Only a slice of the listing below is wanted. Retype the lines from the one containing "Contact 랑케레이시 korea 문의 for the bike order" through the one containing "You are a computer-use agent. Viewport: 900px", exactly, both ends included.

......

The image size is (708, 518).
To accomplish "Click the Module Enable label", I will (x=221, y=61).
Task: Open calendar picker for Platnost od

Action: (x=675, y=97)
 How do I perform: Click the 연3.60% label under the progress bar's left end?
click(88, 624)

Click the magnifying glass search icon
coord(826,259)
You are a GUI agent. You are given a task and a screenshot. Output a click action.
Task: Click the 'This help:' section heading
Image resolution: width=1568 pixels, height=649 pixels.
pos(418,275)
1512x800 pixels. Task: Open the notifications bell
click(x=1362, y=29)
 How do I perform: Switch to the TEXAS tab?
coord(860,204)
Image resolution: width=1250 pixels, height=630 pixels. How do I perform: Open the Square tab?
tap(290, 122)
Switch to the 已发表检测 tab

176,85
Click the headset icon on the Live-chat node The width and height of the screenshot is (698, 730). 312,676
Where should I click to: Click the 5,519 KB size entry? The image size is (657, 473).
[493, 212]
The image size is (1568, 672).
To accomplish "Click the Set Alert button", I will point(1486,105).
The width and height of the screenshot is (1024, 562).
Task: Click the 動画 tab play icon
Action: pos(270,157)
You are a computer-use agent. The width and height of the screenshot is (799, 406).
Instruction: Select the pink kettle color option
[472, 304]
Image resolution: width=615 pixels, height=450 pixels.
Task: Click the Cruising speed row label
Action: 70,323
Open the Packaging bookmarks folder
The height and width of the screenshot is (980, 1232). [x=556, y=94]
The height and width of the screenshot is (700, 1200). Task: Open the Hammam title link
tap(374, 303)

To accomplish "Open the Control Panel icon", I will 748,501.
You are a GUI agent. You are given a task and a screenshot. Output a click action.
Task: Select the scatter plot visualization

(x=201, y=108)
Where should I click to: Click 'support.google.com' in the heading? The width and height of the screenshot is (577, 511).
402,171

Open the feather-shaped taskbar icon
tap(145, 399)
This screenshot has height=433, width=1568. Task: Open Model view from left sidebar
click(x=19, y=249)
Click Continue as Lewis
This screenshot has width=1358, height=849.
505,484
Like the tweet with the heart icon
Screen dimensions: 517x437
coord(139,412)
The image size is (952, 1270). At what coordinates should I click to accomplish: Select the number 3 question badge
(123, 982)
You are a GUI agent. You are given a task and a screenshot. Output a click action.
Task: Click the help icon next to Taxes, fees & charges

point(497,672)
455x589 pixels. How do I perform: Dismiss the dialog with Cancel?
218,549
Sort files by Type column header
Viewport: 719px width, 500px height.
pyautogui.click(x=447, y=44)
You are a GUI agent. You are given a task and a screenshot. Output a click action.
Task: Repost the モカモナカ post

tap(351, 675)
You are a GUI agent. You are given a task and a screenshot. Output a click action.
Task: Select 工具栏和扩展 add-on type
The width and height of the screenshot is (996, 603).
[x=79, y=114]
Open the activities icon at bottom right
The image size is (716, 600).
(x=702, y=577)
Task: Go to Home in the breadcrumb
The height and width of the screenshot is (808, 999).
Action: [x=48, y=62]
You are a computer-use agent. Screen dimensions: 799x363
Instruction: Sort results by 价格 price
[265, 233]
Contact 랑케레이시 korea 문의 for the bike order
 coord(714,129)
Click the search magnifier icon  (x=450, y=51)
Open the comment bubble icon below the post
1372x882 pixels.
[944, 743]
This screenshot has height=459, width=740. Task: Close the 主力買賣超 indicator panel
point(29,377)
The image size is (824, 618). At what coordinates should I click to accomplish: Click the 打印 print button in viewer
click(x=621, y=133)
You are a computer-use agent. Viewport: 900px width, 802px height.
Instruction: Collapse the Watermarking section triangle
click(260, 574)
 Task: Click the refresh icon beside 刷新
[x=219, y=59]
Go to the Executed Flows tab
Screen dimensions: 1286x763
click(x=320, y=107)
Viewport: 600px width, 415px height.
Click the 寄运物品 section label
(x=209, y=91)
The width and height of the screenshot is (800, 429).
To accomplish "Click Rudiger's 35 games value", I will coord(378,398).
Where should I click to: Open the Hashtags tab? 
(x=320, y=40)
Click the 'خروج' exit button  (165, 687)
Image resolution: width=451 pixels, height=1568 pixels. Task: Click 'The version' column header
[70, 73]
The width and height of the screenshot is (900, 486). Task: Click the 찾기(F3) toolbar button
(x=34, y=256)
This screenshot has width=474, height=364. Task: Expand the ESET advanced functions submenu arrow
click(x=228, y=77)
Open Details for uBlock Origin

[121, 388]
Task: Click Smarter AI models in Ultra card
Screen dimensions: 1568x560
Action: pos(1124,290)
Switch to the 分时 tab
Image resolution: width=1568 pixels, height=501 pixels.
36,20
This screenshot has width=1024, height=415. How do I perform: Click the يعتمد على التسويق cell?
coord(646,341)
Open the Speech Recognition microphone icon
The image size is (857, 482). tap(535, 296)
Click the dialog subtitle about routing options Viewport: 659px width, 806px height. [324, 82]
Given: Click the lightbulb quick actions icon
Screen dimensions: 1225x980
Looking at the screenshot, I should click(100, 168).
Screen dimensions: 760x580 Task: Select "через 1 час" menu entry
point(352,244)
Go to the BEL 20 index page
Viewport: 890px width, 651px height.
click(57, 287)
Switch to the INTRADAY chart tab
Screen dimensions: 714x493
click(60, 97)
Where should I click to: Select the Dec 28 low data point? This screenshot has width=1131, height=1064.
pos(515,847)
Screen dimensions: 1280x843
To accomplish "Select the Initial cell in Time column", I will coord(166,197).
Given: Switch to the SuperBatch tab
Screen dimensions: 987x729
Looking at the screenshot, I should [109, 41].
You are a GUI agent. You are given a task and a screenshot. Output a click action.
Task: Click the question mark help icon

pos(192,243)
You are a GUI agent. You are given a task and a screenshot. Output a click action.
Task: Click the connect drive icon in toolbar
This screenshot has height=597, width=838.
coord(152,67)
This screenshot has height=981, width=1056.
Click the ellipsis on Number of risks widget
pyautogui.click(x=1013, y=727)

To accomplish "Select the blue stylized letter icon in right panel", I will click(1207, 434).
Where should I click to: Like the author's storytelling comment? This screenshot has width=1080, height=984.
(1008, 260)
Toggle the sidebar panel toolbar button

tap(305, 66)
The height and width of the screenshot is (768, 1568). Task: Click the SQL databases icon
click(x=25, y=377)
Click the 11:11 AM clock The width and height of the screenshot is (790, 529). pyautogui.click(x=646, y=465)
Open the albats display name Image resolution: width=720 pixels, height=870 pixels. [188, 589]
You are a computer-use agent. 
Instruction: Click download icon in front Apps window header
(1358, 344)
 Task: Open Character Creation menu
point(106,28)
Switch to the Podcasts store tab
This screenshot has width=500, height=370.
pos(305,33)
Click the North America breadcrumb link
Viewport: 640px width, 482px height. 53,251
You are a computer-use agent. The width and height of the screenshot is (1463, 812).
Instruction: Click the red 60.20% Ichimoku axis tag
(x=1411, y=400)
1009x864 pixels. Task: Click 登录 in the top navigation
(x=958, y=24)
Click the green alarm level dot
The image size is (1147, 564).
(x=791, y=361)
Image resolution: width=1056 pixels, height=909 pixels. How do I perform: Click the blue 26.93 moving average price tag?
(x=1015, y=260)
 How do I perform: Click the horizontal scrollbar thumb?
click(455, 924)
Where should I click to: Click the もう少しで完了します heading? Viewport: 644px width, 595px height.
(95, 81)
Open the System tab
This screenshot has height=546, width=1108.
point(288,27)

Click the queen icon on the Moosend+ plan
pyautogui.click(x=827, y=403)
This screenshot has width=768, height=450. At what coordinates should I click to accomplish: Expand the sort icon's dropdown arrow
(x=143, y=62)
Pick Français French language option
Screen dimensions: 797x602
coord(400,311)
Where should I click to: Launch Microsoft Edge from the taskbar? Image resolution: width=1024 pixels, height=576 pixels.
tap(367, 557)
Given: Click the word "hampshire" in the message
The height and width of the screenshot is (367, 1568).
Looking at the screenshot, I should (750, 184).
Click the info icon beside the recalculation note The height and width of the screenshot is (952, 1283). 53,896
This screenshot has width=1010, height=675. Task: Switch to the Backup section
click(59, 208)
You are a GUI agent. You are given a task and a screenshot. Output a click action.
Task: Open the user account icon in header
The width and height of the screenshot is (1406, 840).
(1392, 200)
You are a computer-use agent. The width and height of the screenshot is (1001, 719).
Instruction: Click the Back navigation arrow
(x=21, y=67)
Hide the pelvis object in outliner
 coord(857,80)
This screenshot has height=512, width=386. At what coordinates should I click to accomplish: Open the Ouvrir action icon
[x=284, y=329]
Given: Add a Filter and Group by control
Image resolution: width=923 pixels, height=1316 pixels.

......

Exercise response:
Contact 랑케레이시 korea 문의 for the bike order
 coord(714,129)
Click the search magnifier icon  (x=450, y=51)
Open the comment bubble icon below the post
1372x882 pixels.
[944, 743]
This screenshot has height=459, width=740. Task: Close the 主力買賣超 indicator panel
point(29,377)
The image size is (824, 618). At what coordinates should I click to accomplish: Click the 打印 print button in viewer
click(x=621, y=133)
You are a computer-use agent. Viewport: 900px width, 802px height.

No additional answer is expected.